Yes, Peter, very often less is much more.
It took several million years to develop human mind: even more slowly
and painstakingly than the bullet train. What we lost at the same time
was penile spines: that I'll allow everybody to read about in biology;
but it is another case of less is more, for advanced species.
George ...;~)
On 03/10/2011 04:28, Peter Bienstman wrote:
BTW, I'm a big fan of trying to improve Mnemosyne as much as possible, that's
the whole rationale of the over three years' effort I put in Mnemosyne 2.0 :-)
But at the same time, I also believe that having more features does not
necessarily mean a better program. Sometimes less is more :-)
Peter
On Monday, October 03, 2011 12:55:23 PM George Wade wrote:
That's an interesting philosophy: 'don't mess with what works' ---
Americans say: 'If it ain't broke, don't fix it.' Which is one of the
main pillars of great ancient wisdom that ruined their automotive
industries. The Japanese say: 'If it works well it's worth perfecting.'
They do that by leaving it well alone for daily work and life; then
having a perfecting room or area that is entirely separate, that can't
upset production. When the perfecting cycle has taken one well defined
and measured step forward it is adopted into daily work. That can go on
for ever, and does. Their bullet train was trialled at a very safe
speed: and run at that speed for one year; while all problems were
investigated and fixed. Then 5km hr was added to the speed for the next
year, while the effects were carefully noted; problems were
continuously remedied. That went on for many years without mishap and
the bullet train gained an enviable reputation. It is how they lost
their war, though, 50 to 60 years earlier, as they could not improve
their airforce to keep pace with American ingenuity under pressure.

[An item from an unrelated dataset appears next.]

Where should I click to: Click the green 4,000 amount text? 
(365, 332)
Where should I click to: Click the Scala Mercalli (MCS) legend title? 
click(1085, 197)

It is only recently that the spread of American financial
irresponsibility led to lowering costly safety that a few incidents
began to tarnish the bullet train's performance.
George
On 01/10/2011 22:10, Peter Bienstman wrote:
Hi Michael,
There are only minor changes, like trying harder to avoid showing the
same card twice in a row, not scheduling related cards on the same day,
etc...
My philosophy there was also 'don't mess with what works' :-)
Cheers,
Peter
Is there any substantive change in the scheduling algorithm between 1.x
and 2.x, or is 2.x more of a usability upgrade? I'm perfectly content
with 1.x and have no desire to mess with what works right now, other
than the obvious lack of support for an old version. But if there's a
scheduler change, that would change how I think about it all.